§ **Study material**:
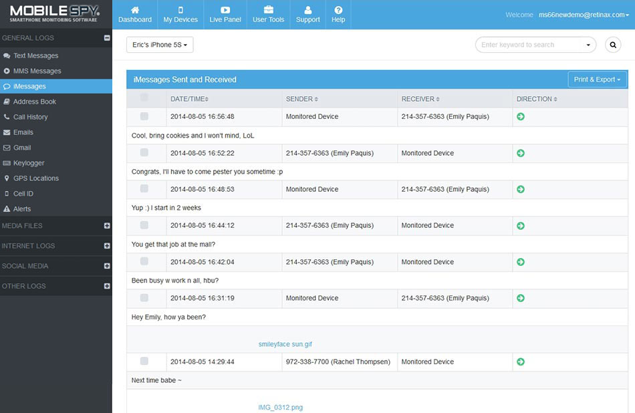
Task: Open GPS Locations log
Action: [x=35, y=178]
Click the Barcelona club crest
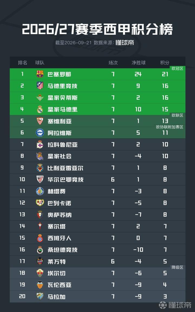Viewport: 195px width, 312px height. coord(40,74)
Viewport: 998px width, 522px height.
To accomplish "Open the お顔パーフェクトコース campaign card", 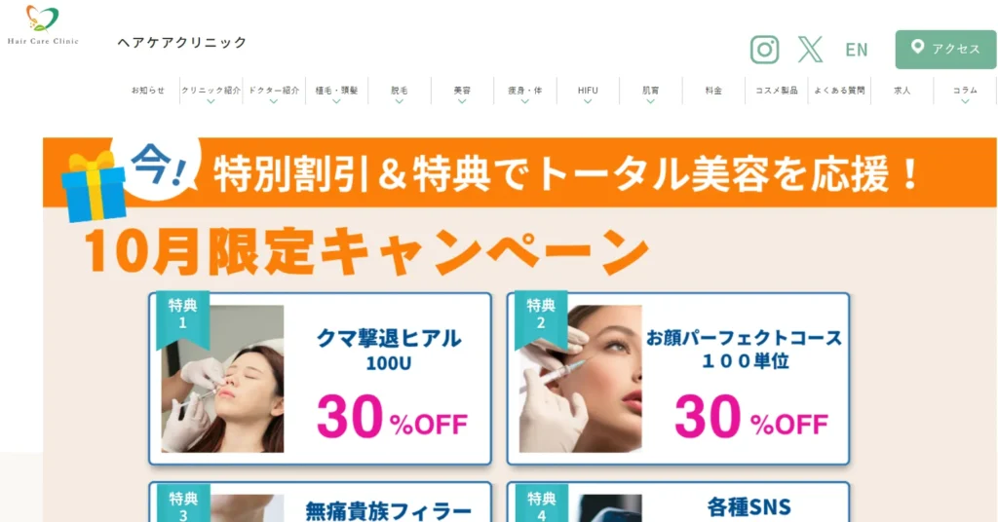I will pos(678,378).
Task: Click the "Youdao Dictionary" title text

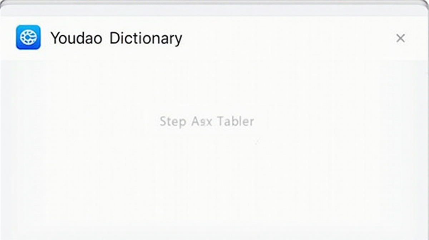Action: pyautogui.click(x=116, y=38)
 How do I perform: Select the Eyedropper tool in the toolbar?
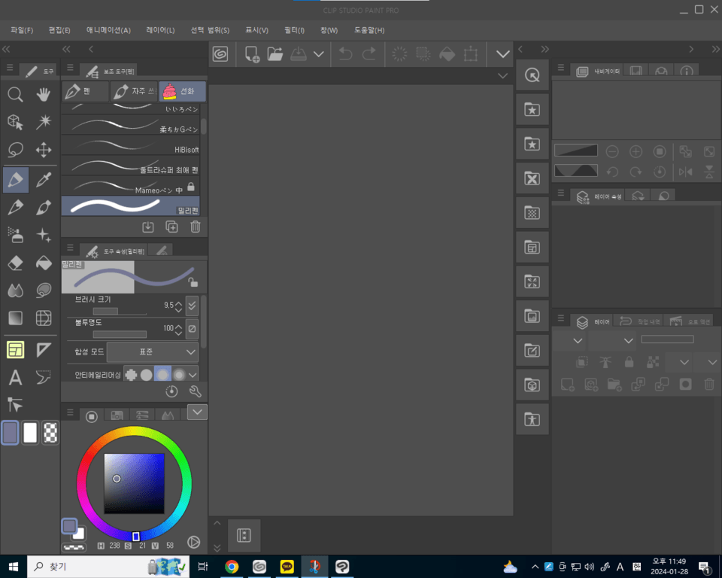[x=43, y=180]

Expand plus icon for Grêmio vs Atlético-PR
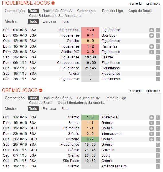[151, 118]
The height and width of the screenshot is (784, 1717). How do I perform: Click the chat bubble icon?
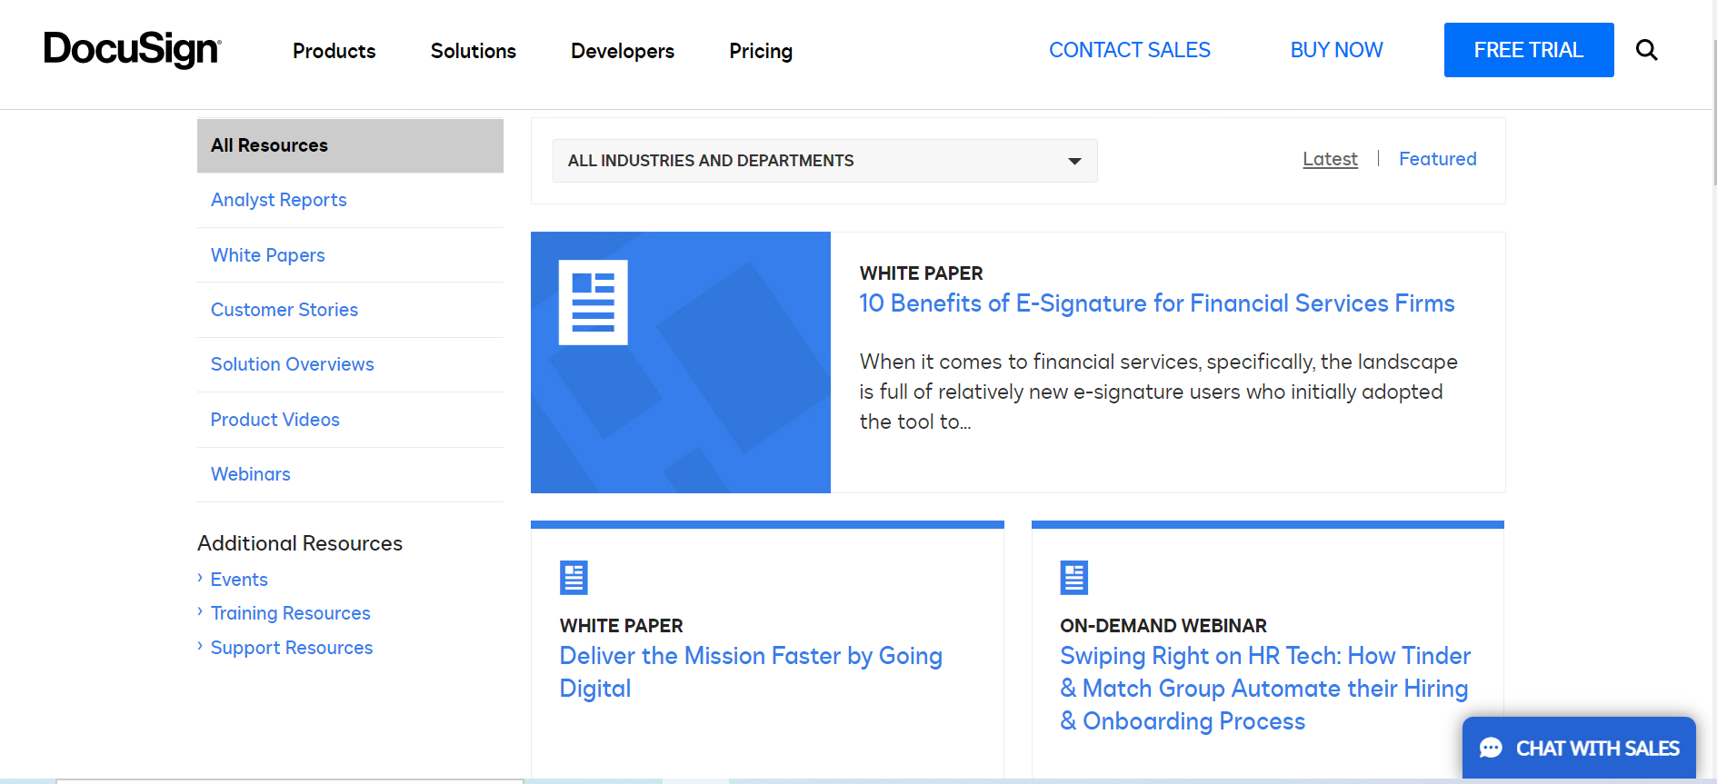click(x=1491, y=748)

§ **Required action**: Please reproduce the lines exactly from the one containing "The height and" through the last line of the data above, and keep the pictures out.

§ **Output for this task**:
The height and width of the screenshot is (784, 1717). How do I perform: Click the chat bubble icon?
click(x=1491, y=748)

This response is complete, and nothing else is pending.